In utero exposure to the endocrine disruptor di-(2-ethylhexyl) phthalate promotes local adipose and systemic inflammation in adult male offspring.

Di-(2-ethylhexyl) phthalate (DEHP) is a plasticizer used to increase the flexibility of polyvinyl chloride. DEHP and its active metabolite mono-(2-ethylhexyl) phthalate are detected in many biological fluids during fetal and postnatal life. In rodent models, in utero DEHP exposure has been shown to alter sexual organ development, decrease testosterone and aldosterone production, increase body and epididymal adipose tissue weight, and raise serum lipids and glucose levels in male offspring. The objective of this study is to characterize the effects of in utero DEHP exposure on adipose tissue development and function in male offspring.
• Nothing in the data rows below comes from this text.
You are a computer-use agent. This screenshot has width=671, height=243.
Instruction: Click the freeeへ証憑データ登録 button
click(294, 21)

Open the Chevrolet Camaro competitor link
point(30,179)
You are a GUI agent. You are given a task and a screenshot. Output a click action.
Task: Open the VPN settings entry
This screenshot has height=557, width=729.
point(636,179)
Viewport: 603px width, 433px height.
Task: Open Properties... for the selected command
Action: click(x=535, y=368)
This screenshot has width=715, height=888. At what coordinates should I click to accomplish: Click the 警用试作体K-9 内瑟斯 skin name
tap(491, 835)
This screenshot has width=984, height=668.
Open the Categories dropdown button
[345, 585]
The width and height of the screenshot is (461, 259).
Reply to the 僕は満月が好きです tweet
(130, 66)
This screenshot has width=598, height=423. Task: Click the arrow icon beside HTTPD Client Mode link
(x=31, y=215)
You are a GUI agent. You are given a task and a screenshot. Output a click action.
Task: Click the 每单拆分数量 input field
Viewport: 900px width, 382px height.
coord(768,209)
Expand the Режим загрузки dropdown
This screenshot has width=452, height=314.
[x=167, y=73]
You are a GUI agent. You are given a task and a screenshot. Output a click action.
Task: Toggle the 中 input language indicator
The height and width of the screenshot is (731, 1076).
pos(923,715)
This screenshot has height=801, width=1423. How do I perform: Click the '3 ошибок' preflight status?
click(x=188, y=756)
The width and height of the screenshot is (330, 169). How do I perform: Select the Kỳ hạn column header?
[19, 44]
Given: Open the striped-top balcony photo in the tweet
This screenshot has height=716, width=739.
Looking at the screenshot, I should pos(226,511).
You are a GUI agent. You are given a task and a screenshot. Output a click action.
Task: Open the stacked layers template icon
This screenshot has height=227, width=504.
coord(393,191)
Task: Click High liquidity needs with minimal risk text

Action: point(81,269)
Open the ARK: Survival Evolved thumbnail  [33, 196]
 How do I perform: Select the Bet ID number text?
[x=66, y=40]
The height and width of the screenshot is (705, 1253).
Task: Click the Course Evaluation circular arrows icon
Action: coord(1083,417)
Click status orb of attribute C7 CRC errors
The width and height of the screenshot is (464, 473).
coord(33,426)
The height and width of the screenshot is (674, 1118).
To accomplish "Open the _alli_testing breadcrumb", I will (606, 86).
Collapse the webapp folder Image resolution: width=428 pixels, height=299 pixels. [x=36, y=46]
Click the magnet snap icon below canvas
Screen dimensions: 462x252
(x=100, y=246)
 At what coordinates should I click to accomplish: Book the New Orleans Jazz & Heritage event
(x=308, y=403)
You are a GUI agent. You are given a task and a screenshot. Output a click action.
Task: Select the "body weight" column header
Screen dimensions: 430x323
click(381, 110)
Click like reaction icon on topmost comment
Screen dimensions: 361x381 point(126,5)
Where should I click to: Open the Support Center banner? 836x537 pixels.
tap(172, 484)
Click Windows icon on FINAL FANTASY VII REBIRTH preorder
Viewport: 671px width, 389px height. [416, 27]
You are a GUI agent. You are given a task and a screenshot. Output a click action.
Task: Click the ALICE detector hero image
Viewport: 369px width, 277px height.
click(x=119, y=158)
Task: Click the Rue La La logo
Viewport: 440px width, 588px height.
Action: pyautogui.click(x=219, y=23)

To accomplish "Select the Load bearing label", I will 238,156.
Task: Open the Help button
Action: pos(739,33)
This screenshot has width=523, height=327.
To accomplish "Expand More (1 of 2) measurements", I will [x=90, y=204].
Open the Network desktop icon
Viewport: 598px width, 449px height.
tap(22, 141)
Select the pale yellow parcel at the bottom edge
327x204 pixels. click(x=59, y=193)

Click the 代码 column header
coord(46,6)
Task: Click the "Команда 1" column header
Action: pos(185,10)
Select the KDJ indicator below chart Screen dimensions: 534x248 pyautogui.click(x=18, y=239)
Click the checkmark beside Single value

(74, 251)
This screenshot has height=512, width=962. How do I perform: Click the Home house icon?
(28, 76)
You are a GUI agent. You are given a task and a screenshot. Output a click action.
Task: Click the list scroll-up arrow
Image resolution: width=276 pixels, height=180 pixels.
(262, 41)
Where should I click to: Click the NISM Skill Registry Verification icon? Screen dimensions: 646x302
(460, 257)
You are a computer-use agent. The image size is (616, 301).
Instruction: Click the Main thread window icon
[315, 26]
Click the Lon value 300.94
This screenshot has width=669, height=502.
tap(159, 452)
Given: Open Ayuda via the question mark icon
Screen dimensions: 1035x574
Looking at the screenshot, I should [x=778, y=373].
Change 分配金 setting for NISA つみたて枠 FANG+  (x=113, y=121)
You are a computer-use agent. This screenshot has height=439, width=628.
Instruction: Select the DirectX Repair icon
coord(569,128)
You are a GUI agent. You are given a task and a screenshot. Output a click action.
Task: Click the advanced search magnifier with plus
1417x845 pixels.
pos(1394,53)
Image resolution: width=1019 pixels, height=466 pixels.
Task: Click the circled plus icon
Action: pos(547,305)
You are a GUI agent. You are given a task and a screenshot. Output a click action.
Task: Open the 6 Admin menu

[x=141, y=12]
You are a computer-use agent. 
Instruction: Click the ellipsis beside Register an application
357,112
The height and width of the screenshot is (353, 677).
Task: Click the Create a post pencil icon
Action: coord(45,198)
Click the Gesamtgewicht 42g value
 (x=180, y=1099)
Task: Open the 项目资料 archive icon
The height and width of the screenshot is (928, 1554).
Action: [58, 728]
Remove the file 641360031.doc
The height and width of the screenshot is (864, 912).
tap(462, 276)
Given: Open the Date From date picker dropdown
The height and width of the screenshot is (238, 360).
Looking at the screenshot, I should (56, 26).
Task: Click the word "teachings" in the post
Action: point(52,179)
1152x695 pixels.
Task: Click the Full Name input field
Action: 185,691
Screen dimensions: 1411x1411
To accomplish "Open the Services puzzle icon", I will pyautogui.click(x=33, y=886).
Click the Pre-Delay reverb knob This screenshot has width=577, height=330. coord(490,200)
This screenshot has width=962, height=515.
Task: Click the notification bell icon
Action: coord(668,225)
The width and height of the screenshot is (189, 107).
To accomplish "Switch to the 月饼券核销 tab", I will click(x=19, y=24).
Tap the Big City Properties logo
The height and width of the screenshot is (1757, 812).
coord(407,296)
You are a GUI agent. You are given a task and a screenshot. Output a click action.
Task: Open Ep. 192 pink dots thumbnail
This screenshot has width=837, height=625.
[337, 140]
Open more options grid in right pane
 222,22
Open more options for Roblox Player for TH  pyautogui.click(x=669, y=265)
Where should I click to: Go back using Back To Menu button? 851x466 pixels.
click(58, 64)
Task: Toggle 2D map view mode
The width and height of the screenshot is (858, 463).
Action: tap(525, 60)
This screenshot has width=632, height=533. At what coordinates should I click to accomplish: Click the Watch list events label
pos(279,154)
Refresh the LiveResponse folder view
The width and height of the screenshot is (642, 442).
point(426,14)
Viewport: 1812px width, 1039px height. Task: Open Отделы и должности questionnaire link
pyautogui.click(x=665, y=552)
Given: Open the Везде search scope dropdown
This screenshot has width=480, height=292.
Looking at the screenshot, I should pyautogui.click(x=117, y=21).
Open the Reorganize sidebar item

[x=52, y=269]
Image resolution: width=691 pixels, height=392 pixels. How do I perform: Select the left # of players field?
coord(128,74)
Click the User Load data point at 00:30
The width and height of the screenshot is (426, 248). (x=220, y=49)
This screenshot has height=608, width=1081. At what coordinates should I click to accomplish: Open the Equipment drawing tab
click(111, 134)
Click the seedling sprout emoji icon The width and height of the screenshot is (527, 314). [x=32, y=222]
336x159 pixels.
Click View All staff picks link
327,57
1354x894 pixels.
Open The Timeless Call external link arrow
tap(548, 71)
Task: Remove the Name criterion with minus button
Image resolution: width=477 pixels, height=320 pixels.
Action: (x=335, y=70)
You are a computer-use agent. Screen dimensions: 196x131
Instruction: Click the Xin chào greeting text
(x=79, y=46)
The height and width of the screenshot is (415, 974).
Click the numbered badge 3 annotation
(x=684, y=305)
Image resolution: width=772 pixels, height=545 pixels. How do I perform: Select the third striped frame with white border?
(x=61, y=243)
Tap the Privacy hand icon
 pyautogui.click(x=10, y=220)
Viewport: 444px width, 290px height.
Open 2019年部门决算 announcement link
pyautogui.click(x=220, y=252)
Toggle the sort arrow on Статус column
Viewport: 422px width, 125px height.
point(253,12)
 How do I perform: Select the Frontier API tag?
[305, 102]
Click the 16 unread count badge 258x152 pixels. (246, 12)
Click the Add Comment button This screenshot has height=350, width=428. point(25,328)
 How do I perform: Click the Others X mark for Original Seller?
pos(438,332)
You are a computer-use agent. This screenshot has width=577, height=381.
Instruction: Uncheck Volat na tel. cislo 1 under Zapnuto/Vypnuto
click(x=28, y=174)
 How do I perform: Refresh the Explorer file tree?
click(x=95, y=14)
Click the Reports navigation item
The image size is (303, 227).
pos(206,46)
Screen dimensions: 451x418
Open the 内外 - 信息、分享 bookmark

Sprague-Dawley pregnant dams were gavaged 1, 20, 50 or 300 mg DEHP per kg per day from gestational day 14 until birth. Global gene expression analyses of postnatal day 60 male offspring that were exposed in utero to 300 mg DEHP per kg per day revealed increased expression of immune response and inflammation markers, and increased expression of differentiation pathway genes in the epididymal whole-adipose tissue and isolated stromal vascular fraction. C-reactive protein and tumor necrosis factor (TNF) serum levels were increased in the 300 mg DEHP in utero-exposed offspring. TNF levels in adipose tissue homogenates were increased in the 50 and 300 mg DEHP in utero-exposed offspring. Immunofluorescence studies revealed focal macrophage infiltration in whole-adipose tissue confirmed by increased CD163 tissue content. In utero DEHP exposure promotes local adipose tissue inflammation and chronic low-grade systemic inflammation. Moreover, evidence is presented, suggesting that DEHP increases the differentiation capacity of the pre-adipocytes of male offspring without affecting total body weight.